#### [DOCUMENT]
Shared documentation system

Wed Dec 10 02:51:00 EET 2003

On Mon, 2003-12-08 at 12:56, Claes Holmerson wrote:
> I like this idea a lot. I was thinking something similar recently. Let me
> add some thoughts to the subject, from a slightly different angle.
> 
> As start menus become more and more crowded, I think it is time to take a
> step back and consider if there are any better ways to find and launch
> programs. Instead of hierarchical presentation, I think a search feature
> would be very useful, perhaps combined with some history which keeps track
> of recent and/or most used programs. Compare for example Google with
> Yahoo's hierachical index to see which is most successful :-)
> 
> My vision is that searching among installed programs should result in a
> result page somewhat looking like a freshmeat search. A more detailed
> description of the program, together with ways to start it, read more
> about it in its documentation, a link to it on the web for example. In
> order to do this, .desktop files need to hold more metadata about their
> programs .

#### [EXERCISES]
1. Rewrite the paragraph of the shared documentation post that begins "As start menus become more and more crowded" as a short list, keeping its main points.
2. Write the next part of the shared documentation post, starting after its final sentence.

(Pointing records for text and elements)
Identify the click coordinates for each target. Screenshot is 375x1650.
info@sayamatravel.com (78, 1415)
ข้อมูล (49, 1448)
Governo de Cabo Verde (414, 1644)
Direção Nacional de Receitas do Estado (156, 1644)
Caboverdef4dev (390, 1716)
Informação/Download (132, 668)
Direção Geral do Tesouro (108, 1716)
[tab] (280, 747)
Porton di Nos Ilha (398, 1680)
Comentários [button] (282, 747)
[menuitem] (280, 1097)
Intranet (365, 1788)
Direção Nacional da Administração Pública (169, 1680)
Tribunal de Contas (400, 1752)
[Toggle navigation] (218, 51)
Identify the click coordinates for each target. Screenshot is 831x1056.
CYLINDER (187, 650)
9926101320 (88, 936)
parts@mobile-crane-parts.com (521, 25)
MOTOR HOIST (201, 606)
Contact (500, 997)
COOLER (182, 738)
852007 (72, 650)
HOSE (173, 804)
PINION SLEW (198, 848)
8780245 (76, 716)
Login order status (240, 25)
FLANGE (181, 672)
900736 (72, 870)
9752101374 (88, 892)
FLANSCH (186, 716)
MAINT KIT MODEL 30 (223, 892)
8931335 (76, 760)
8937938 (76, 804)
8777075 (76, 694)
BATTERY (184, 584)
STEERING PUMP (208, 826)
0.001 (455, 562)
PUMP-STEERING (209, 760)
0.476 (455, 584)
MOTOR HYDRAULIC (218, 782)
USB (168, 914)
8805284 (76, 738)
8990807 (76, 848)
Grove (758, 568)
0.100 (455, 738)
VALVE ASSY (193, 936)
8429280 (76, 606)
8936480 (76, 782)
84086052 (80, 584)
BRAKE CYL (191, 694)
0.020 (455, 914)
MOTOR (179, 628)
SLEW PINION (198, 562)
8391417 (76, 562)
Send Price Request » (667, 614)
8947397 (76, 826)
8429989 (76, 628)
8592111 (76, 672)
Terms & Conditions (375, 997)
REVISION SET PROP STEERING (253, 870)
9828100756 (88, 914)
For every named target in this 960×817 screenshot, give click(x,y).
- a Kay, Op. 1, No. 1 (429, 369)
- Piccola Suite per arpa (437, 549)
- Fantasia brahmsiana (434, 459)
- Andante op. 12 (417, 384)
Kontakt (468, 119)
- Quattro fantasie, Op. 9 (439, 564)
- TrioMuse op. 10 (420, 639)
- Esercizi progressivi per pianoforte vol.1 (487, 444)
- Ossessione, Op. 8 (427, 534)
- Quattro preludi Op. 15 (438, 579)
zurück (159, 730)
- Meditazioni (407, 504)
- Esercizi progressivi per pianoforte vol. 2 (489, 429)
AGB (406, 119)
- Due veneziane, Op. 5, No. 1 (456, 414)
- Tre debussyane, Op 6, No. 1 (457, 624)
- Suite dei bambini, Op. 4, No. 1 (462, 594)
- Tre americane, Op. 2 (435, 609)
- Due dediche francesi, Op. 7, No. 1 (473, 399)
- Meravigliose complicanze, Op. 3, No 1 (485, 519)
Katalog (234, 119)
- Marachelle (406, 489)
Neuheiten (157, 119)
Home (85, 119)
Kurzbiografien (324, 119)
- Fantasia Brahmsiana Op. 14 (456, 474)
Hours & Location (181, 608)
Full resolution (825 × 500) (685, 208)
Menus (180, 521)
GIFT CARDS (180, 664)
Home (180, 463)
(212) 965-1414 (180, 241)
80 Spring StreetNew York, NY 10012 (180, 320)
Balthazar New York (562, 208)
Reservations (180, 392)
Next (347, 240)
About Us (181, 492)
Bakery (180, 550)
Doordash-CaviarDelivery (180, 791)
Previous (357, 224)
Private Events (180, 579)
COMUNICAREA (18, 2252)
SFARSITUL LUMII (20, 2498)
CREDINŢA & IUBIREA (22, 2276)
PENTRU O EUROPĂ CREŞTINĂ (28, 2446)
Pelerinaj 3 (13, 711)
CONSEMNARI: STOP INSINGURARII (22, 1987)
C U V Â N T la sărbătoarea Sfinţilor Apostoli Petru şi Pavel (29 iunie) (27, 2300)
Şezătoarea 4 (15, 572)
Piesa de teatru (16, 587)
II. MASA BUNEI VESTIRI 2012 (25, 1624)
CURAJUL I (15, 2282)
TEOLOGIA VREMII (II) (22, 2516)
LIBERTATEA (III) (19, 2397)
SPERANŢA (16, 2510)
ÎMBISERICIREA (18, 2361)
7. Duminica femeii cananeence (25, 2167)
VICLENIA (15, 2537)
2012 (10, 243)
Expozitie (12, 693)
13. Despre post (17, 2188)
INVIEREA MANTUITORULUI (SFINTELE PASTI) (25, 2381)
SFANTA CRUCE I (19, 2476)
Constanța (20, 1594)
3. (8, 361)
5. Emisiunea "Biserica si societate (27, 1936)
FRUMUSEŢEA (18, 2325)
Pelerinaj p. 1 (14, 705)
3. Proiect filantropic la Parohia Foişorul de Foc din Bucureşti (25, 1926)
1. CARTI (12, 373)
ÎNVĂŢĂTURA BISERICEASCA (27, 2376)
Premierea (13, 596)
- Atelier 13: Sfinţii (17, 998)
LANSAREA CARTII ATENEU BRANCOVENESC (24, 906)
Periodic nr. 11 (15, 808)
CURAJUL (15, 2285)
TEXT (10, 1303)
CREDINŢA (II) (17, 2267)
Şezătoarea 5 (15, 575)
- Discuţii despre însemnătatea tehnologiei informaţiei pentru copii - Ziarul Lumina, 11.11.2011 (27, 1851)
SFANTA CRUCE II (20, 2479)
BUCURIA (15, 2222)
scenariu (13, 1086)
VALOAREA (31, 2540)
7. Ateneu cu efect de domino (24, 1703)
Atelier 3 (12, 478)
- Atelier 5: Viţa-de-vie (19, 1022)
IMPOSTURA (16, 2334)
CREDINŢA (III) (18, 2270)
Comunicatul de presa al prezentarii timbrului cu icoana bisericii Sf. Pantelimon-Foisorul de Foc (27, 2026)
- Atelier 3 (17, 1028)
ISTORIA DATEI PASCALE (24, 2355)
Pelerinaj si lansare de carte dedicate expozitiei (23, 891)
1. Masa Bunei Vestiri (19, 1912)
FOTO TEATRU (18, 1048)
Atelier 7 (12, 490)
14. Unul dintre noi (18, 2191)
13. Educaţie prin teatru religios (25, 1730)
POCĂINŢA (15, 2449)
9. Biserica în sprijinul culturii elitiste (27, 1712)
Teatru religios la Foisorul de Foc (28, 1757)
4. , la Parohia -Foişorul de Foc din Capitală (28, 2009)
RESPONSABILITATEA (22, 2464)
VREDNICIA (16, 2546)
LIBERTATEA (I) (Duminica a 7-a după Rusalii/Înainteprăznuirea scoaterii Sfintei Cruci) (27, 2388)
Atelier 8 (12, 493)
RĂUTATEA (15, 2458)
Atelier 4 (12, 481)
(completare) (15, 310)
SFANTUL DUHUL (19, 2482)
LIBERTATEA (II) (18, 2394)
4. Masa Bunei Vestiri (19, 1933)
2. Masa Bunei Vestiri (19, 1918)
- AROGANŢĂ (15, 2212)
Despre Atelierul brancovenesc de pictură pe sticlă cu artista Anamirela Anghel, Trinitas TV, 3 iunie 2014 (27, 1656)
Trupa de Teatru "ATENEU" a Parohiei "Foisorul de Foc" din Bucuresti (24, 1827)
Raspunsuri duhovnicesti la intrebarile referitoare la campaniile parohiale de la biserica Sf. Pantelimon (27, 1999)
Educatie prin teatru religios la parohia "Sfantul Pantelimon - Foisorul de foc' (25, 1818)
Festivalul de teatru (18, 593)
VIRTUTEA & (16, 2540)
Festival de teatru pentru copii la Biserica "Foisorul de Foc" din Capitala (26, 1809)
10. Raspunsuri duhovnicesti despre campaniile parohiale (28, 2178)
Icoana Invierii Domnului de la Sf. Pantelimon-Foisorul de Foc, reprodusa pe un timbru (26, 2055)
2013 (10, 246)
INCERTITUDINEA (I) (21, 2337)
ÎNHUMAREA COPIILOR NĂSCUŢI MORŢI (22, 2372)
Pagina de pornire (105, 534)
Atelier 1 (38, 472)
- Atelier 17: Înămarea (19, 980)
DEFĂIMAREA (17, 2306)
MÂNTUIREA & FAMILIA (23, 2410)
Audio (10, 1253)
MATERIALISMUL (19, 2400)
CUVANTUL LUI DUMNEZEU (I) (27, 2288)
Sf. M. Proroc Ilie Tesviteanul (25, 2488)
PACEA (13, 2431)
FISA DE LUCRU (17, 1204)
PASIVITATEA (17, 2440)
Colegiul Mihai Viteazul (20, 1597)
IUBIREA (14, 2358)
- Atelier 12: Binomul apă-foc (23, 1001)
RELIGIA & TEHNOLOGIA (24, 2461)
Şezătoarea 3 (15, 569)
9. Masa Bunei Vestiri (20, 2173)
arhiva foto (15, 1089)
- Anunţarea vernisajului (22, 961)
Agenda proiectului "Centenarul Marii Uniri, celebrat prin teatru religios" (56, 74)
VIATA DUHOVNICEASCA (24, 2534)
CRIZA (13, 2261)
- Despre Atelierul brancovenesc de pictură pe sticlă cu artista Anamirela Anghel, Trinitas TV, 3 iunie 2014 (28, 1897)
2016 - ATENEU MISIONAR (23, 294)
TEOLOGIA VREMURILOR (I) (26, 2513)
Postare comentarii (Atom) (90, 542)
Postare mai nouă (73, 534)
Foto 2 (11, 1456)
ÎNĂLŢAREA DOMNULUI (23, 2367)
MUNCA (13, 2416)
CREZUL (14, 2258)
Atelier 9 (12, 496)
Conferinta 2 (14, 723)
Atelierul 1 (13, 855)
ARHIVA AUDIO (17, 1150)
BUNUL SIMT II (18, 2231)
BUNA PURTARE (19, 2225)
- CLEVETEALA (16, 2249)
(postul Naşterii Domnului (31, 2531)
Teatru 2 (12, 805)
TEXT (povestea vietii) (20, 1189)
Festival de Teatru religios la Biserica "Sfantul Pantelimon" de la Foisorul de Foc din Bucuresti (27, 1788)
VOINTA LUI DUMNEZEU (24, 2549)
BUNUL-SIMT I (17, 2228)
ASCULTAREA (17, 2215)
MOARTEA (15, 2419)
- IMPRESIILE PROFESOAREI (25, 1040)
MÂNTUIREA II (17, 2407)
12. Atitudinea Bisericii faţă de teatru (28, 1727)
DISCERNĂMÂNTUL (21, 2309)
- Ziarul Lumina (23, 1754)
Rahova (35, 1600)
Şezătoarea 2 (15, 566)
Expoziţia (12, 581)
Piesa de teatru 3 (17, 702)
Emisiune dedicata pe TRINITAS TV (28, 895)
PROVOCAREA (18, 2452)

#### [TASK-BY-TASK OUTPUTS]
1.
- Start menus are growing more and more crowded, so it is time to look for better ways to find and launch programs.
- A search feature could replace the hierarchical presentation.
- It could be combined with a history of recent and/or most-used programs.
- Comparison offered: Google versus Yahoo's hierarchical index, to see which is more successful.

2.
> 
> This is where this documentation proposal comes in so well. If there was a
> way to find relevant documentation from a .desktop file, that
> documentation could be indexed as belonging to this .desktop file, and
> that would allow much more text to be indexed.
> 
> For fun, I experimented with indexing all the .desktop-files I could find
> on my system (Suse 8.2). For this I used the Lucene indexer and search
> engine, which is part of the Apache Jakarta project
> (http://jakarta.apache.org/lucene). Lucene works with the concept of
> "documents", which are filled with "fields" containing the searchable
> data, and then stored in an index. Queries to the index will return hits
> which refers to the documents that were put in it. Lucene includes a
> sofisticated query parser, and this combined with the ability to search in
> a combination of fields makes it pretty powerful. Normal search engine
> syntax, such as AND, OR, NOT, as well as prefix operators such as + and -
> are supported.
> 
> Lucene is a Java library, and not an ideal dependency for the desktop, but
> it is popular enough to have many ports in progress. At Sourceforge, there
> are a number of porting projects, to Python and C++ among others. For my
> prototype, this did not matter. My goal was more to investigate whether
> .desktop files contain enough information to build a useful index. Note
> that Lucene is not a web crawler, or  web search engine. Nothing in it
> ties it to the web, and it can easily be used to index files in a file
> system. Another useful feature is to index the user's documents, but that
> is a different issue.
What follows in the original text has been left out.